• WORK REQUIRED: Please print, exactly, only the lines in the entries below from the line that has "You are a computer-use" through the line that has "The image size is (632, 474).". Pictures don't go in.
EXERCISE DATA Block Start
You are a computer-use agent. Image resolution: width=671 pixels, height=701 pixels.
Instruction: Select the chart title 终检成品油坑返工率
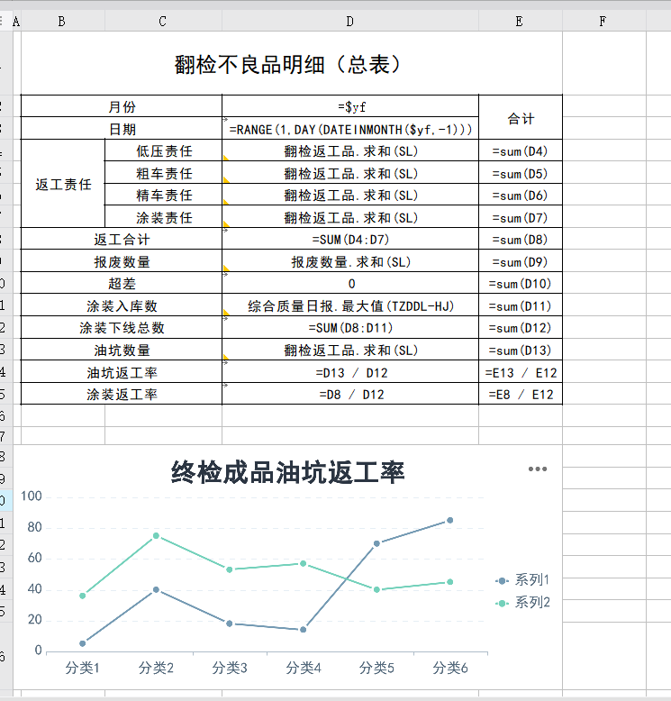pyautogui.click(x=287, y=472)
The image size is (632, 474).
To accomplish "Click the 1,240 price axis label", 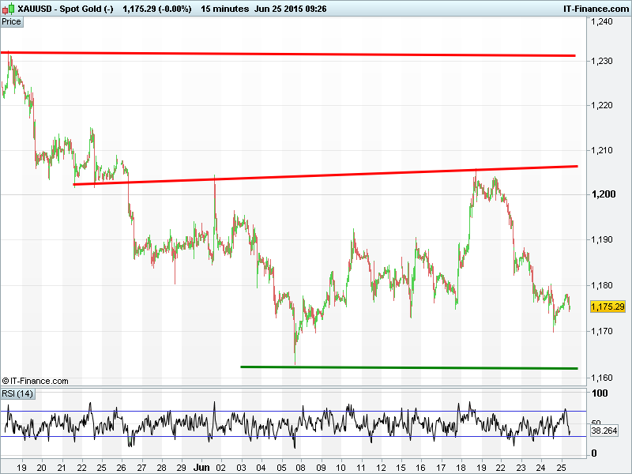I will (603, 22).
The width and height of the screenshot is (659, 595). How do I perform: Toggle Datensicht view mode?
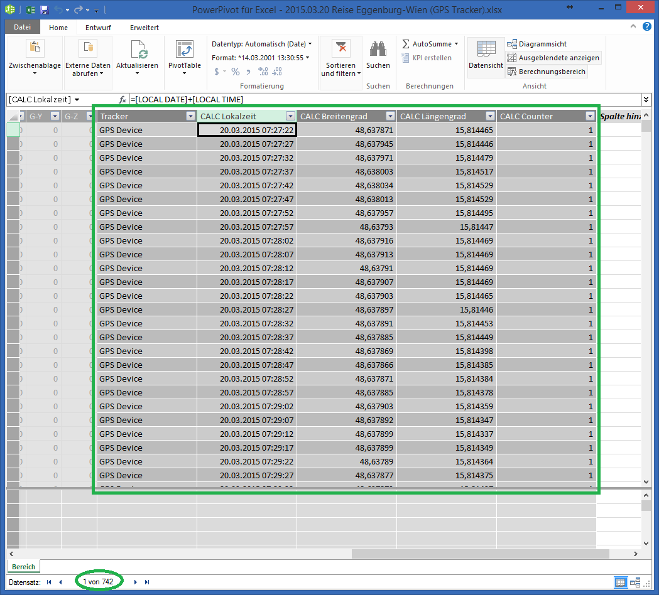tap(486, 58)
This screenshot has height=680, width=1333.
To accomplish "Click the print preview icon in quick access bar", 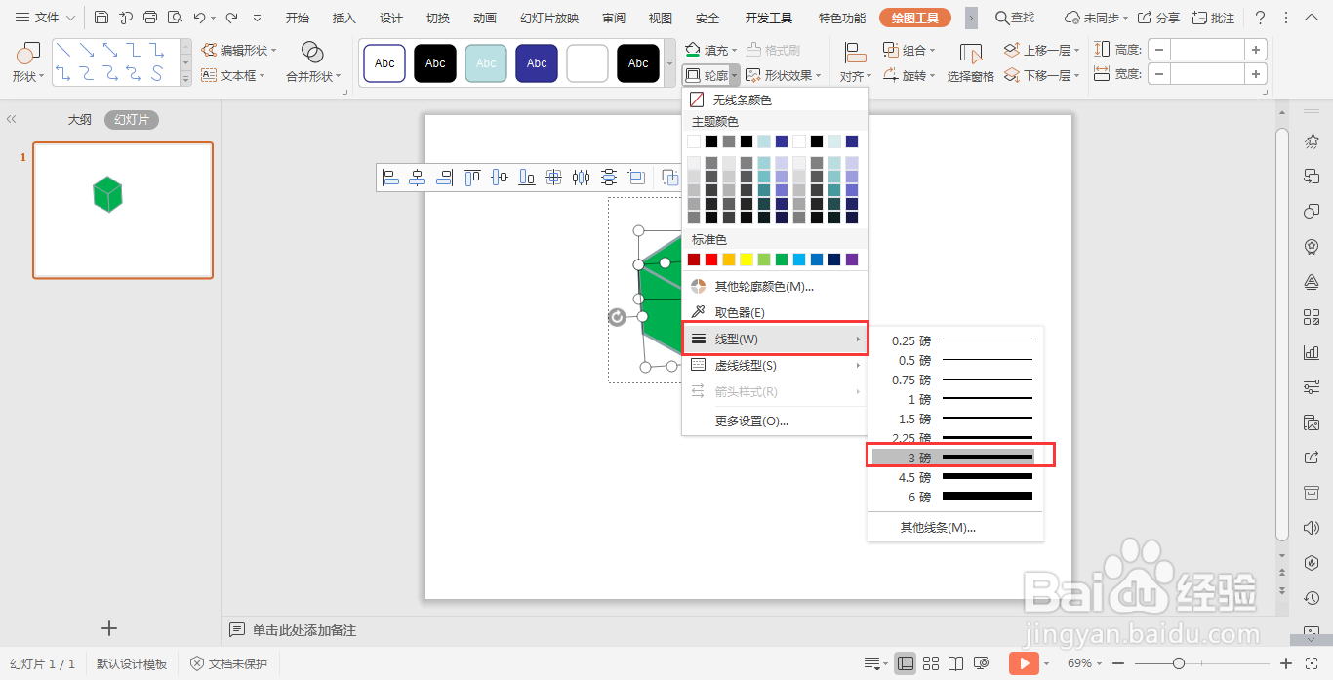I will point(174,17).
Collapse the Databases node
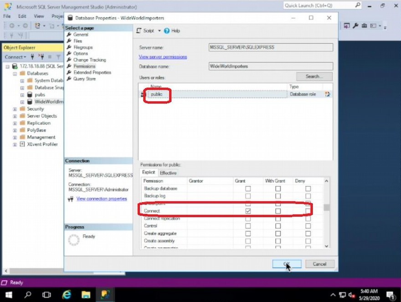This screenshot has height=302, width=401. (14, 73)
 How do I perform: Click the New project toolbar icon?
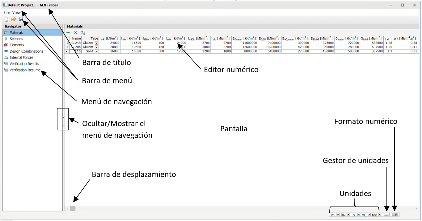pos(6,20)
EXERCISE DATA Block End
EXERCISE DATA Block Start
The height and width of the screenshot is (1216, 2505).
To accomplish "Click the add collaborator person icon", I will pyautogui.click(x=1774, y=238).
EXERCISE DATA Block End
• EXERCISE RESPONSE:
You are a computer-use agent. Image resolution: width=671 pixels, height=701 pixels.
Instruction: Select the chart title 终检成品油坑返工率
pyautogui.click(x=287, y=472)
The image size is (632, 474).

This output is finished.